EXERCISE AIM: Reproduce verbatim the line containing "Where should I" and every line that follows it through the end of the entries below, omitting all pictures.
⁂
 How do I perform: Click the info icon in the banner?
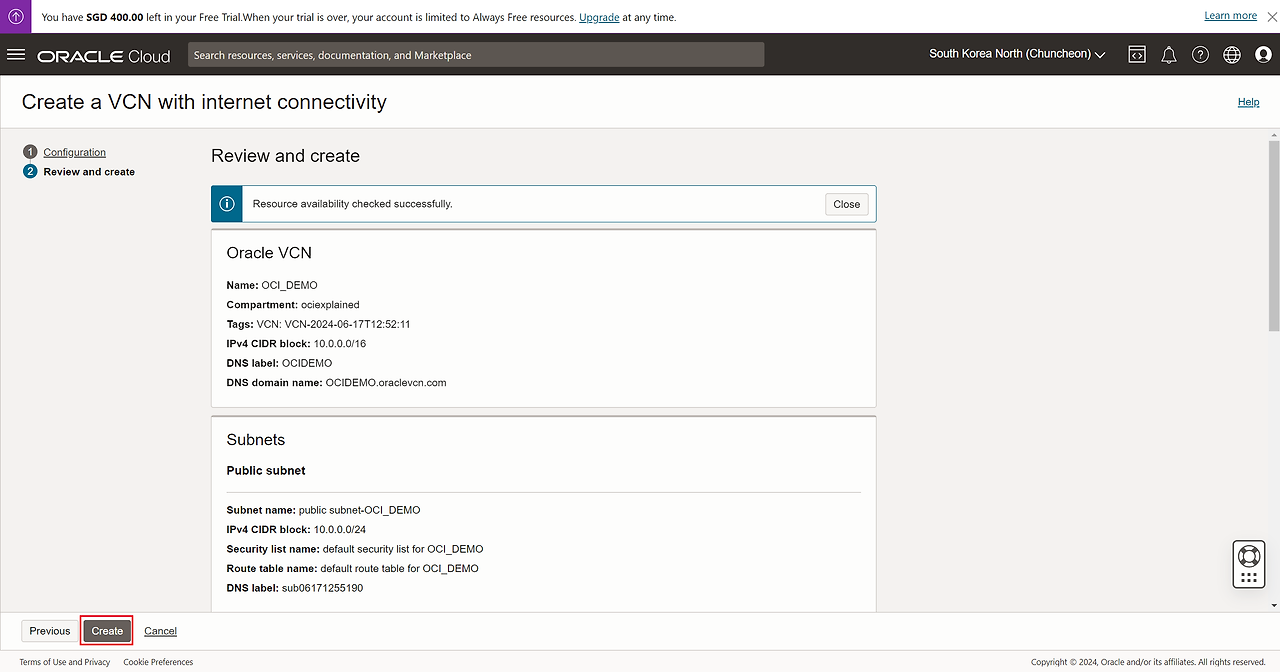click(x=227, y=204)
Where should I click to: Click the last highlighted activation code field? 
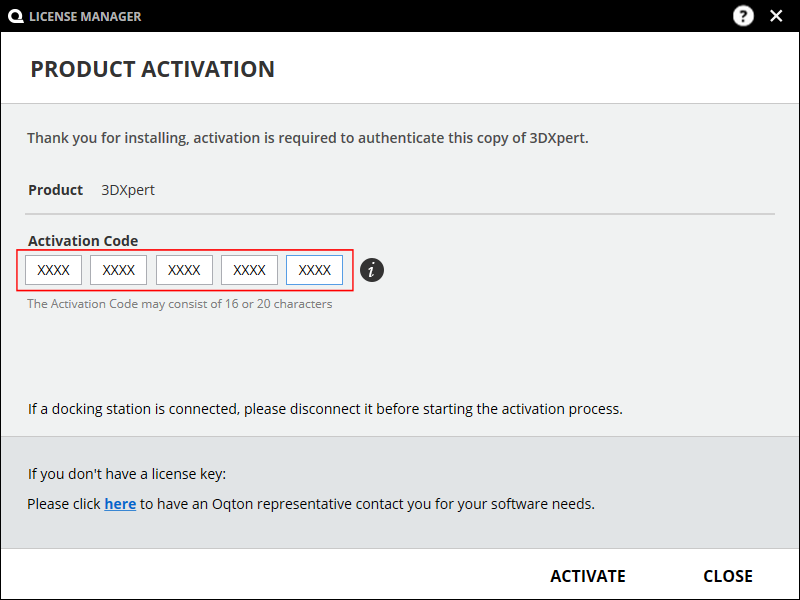[x=314, y=270]
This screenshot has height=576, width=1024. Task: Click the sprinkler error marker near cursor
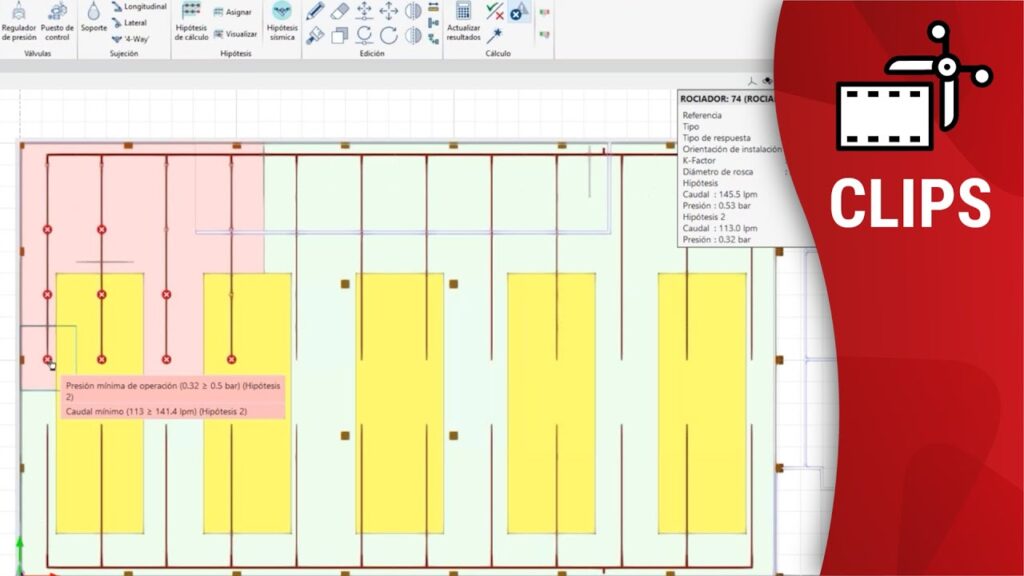click(47, 359)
⁂
OUTPUT:
Where should I click to: Click the last highlighted activation code field? 
[x=314, y=270]
This screenshot has height=576, width=1024. Task: Click the sprinkler error marker near cursor
click(47, 359)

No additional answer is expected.